A molecule previously linked to diabetes, cancer, and muscle atrophy appears to also be involved in the development of osteoarthritis, and may be a useful treatment target, new research with mice shows.
Osteoarthritis is one of the most common problems associated with aging, and although therapies exist to treat the pain that results from the breakdown of the cartilage that cushions joints, there are no available therapies to modify the course of the disease.
When researchers knocked out the gene FoxO1 in mice, the animals developed osteoarthritis. But when the researchers increased the levels of the FoxO1 molecule in mice developing osteoarthritis, the animals exhibited less cartilage damage.
The study appears in the Proceedings of the National Academy of Sciences.
“Osteoarthritis, or joint degeneration, is a disease that affects more than 32 million people in the US alone but that does not have a medical therapy to alter its progression,” says senior investigator Regis J. O’Keefe, professor of orthopaedic surgery and head of the department of orthopaedic surgery at Washington University in St. Louis.
“A better understanding of the fundamental processes involved in osteoarthritis and the degeneration of cartilage is required if we’re going to be more successful in treating this very common and very expensive disorder,” O’Keefe says.

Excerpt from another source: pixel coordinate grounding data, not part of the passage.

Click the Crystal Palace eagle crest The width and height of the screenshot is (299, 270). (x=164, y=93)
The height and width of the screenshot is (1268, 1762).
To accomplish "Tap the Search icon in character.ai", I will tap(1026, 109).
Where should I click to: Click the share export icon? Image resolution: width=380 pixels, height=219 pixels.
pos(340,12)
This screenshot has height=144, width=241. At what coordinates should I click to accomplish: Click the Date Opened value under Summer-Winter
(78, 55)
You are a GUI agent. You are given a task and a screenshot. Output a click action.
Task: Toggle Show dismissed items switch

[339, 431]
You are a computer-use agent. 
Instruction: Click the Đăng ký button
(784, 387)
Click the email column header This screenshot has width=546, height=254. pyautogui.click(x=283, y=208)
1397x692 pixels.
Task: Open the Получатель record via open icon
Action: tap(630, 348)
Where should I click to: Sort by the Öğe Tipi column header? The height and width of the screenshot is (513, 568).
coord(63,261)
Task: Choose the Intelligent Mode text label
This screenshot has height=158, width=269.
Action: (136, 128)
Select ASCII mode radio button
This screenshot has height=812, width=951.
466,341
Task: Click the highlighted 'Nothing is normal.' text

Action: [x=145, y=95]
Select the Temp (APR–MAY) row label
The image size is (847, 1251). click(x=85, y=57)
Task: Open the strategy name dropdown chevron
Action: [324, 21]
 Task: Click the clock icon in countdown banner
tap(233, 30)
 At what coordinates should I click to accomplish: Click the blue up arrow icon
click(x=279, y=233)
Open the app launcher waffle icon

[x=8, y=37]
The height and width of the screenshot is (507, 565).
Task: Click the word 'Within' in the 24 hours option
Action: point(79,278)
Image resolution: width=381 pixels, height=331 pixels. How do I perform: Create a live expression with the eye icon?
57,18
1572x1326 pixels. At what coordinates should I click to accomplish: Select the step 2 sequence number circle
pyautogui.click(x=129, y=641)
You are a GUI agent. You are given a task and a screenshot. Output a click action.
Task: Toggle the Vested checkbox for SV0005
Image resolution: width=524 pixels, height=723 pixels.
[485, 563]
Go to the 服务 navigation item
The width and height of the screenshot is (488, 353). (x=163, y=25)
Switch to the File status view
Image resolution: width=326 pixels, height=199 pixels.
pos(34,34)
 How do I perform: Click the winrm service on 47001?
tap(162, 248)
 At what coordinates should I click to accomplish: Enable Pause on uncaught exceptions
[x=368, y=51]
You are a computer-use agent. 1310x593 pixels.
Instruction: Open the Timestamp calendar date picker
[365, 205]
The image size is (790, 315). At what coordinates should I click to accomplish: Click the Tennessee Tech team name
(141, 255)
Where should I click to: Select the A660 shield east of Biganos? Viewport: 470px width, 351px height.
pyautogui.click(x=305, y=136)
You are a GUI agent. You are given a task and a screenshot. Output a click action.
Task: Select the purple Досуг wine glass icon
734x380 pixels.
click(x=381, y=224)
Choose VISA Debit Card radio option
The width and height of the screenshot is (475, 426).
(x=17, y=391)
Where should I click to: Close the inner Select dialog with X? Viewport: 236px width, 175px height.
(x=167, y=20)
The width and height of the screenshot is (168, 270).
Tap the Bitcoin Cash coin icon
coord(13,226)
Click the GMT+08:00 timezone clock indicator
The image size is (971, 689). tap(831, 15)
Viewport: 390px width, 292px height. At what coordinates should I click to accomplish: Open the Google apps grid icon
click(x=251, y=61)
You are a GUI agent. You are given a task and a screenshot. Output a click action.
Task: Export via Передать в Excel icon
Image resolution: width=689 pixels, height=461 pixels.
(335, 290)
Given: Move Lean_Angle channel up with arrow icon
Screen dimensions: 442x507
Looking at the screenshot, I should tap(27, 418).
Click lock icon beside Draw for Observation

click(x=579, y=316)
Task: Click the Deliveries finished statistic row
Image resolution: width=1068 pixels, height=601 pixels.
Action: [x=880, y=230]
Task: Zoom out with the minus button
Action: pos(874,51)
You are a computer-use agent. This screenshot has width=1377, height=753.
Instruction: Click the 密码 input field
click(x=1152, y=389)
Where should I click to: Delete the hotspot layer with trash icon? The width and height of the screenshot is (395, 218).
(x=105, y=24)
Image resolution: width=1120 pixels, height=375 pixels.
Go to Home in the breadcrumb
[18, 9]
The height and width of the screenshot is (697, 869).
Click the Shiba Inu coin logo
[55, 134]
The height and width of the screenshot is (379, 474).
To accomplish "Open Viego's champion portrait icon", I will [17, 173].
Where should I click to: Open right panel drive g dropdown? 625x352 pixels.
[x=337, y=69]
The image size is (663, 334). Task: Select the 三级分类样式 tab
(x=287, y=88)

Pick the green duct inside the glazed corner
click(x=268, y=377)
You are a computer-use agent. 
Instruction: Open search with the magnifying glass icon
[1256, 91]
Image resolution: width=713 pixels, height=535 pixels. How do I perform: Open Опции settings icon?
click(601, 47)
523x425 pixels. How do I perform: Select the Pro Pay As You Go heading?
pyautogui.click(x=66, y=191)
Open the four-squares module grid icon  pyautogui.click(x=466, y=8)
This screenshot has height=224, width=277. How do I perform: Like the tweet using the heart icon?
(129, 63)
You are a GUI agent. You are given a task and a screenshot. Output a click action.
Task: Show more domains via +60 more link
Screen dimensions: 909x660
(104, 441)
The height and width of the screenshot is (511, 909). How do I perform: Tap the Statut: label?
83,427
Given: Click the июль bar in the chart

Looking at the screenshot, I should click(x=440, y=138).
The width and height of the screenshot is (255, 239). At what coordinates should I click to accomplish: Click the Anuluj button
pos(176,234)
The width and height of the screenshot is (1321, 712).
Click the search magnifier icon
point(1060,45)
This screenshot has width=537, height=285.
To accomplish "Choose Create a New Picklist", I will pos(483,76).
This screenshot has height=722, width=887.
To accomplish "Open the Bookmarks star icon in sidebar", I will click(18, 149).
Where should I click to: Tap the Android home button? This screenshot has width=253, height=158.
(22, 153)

Commonly, O’Keefe says, people with osteoarthritis have suffered knee injuries that damaged the knee’s meniscus. Over time, arthritis then can develop in the joint.
“Unlike skin or bone or other organs that can regenerate in response to injury, cartilage has very little regenerative potential,” O’Keefe says.
However, when the mice in these experiments had elevated levels of the FoxO1 molecule, osteoarthritis’s progress slowed or even reversed. The researchers believe the molecule enhances a process called autophagy in the arthritic joint to interfere with cartilage damage and the development of arthritis. Autophagy is the body’s way of clearing out damaged tissue.
In these experiments, the researchers found that autophagy was disrupted in the mice with reduced levels of FoxO1 and that the process was enhanced in animals with higher levels of the molecule.
“In other words, maintaining a higher level of autophagy seemed to be beneficial to maintaining these cartilage cells and, thus, maintaining a healthy knee joint,” says co-corresponding author Jie Shen, assistant professor of orthopedic surgery.
The findings raise the possibility of delivering FoxO1 to arthritic joints through nanotechnology as a way to regulate autophagy and keep joints healthier, O’Keefe says.
“In mice with injuries that typically progress to become osteoarthritis, the knee joints still appear normal about a week after injury,” O’Keefe explains. “But when we measure autophagy in the cartilage after injury to those same knee joints, although the joints themselves look fine, the autophagy process already is shut off. The injury completely turns it off, and once autophagy is off, the cartilage begins to degenerate.”
If FoxO1 can alter that process in people, protecting cartilage from damage as it does in mice, it eventually may be possible to prevent or delay millions of future knee and hip replacement surgeries, he says.
The National Institute of Arthritis and Musculoskeletal and Skin Diseases of the National Institutes of Health supported the work.